Dynamic Ferroelectric Transistor-Based Reservoir Computing for Spatiotemporal Information Processing

Reservoir computing (RC) architecture which mimics the human brain is a fundamentally preferred method to process dynamical systems that evolve with time. However, the difficulty in generating rich reservoir states using two-terminal devices remains challenging, which hinders its hardware implementation. Herein, the 1D array of ferroelectric field-effect transistor (Fe-FET) based on alpha-In2Se3 channel, which shows volatile memory effect for realizing various RC systems, is demonstrated. The fading effect in alpha-In2Se3 is sufficiently investigated by polarization dynamic model. The proposed Fe-FET is capable of experimentally classifying images using MNIST dataset with a high accuracy of 91%. Furthermore, time-series real-life chaotic system, for example, Earth's weather, can be accurately forecasted using our Ferro-RC based on the Jena climate dataset recorded in a 1 year period. Remarkable determination coefficient (R-2) of 0.9983 and normalized root mean square error (NRMSE) of 8.3 x 10(-3) are achieved using a minimized readout network.

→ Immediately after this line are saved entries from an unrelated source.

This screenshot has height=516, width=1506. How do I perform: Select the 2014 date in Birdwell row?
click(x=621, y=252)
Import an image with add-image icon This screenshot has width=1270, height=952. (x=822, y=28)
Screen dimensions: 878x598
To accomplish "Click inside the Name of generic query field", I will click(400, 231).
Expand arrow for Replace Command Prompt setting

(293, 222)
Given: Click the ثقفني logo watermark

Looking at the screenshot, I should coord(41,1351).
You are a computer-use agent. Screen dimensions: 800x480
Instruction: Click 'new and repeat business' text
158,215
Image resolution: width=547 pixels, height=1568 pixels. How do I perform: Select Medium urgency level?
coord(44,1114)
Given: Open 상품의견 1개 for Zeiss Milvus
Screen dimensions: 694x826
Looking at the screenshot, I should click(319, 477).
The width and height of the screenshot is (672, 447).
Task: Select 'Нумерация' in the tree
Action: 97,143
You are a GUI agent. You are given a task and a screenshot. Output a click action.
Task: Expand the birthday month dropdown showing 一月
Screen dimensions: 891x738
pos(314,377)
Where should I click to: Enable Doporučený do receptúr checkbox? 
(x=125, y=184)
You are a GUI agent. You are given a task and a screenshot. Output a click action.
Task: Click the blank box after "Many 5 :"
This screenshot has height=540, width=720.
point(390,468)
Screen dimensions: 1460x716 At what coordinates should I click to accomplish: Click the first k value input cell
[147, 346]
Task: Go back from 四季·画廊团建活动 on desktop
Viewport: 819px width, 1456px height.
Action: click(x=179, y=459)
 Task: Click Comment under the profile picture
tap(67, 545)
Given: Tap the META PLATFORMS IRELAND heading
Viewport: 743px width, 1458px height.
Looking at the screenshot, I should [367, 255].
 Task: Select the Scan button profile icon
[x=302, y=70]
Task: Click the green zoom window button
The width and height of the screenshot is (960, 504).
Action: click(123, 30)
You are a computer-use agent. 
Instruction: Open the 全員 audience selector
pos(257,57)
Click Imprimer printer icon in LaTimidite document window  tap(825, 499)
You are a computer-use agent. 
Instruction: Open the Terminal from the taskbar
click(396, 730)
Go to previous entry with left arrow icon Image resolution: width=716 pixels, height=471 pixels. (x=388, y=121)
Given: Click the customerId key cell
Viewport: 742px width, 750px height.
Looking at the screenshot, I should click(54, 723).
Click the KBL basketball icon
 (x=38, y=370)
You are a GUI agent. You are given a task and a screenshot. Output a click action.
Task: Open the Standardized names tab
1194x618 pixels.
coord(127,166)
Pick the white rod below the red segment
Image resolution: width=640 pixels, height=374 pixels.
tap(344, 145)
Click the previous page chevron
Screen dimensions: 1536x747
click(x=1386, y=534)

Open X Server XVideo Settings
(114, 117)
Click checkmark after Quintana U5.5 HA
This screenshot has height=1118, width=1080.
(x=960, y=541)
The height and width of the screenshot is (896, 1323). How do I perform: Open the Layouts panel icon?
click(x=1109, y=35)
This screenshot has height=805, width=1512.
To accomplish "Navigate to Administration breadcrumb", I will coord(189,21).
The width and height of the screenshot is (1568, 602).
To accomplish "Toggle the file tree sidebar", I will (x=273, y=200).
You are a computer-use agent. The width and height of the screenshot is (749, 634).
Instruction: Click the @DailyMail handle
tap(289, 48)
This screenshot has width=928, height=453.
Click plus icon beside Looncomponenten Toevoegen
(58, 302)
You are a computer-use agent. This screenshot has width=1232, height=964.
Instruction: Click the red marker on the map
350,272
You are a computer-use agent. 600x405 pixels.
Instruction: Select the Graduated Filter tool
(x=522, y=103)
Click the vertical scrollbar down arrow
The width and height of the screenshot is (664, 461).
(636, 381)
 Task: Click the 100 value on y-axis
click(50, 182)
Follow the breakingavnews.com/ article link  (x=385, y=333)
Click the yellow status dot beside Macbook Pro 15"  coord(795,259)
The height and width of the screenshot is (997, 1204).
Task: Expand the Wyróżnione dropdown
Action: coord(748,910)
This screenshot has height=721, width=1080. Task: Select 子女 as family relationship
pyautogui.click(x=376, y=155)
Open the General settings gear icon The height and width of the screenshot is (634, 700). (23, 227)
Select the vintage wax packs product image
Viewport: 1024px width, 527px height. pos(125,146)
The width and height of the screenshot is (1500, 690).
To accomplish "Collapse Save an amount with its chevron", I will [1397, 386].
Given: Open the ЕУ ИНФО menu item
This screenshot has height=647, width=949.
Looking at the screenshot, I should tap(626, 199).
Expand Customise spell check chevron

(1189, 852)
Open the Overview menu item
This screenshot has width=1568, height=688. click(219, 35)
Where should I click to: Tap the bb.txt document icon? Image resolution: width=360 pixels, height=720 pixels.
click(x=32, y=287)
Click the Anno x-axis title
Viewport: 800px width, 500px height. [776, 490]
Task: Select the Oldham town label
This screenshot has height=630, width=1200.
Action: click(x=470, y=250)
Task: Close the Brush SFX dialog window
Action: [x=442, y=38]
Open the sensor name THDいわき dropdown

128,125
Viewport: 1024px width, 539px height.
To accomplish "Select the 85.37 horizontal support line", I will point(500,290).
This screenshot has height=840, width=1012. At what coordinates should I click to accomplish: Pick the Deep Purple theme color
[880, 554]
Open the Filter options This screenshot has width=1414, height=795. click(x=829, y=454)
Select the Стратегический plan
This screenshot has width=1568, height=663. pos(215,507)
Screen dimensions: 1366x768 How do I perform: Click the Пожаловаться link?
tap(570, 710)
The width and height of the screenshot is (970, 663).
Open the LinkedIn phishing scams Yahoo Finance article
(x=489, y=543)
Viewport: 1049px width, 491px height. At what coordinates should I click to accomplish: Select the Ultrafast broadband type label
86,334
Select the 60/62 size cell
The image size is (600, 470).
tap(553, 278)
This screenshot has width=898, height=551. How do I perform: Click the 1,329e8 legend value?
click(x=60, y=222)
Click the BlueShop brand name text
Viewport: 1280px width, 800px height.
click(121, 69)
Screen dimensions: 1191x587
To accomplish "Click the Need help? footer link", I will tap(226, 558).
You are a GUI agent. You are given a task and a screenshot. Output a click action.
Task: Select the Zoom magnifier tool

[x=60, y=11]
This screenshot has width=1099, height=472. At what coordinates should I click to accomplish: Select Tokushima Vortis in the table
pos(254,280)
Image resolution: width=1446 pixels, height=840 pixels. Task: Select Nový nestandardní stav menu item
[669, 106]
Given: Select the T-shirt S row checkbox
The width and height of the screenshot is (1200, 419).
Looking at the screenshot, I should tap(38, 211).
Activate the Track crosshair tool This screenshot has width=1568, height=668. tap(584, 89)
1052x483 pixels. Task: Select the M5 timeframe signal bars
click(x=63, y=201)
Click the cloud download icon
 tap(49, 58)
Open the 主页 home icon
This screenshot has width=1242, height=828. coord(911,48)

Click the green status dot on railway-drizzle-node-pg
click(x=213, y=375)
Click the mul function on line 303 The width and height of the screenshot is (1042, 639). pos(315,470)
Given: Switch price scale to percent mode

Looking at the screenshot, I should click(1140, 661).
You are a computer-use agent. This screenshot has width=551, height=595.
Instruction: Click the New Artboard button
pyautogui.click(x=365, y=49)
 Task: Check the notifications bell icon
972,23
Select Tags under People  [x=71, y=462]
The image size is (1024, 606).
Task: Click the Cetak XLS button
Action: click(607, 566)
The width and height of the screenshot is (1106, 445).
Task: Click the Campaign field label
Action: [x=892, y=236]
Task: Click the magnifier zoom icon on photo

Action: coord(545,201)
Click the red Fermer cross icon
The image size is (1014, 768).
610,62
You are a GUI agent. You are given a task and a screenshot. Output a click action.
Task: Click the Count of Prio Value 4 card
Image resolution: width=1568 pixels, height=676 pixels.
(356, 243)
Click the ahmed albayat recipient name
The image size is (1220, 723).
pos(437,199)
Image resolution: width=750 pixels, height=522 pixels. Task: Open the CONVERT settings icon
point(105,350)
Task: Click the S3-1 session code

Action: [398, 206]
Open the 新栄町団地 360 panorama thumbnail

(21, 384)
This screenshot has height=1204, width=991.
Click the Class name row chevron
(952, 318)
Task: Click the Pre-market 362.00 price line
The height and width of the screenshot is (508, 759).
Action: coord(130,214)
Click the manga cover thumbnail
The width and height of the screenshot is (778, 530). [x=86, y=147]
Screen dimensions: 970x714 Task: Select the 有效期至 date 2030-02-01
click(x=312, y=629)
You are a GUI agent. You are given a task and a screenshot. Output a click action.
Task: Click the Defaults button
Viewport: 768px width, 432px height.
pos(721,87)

The demonstration of integrated memory and computation opens a route for realizing a compact RC hardware system.

Automated summary

A 1D array of Fe-FET based on alpha-In2Se3 channel is demonstrated, which exhibits volatile memory effect and is capable of implementing various RC systems. It achieves high accuracy in image classification and accurate forecasting of real-life chaotic systems such as weather.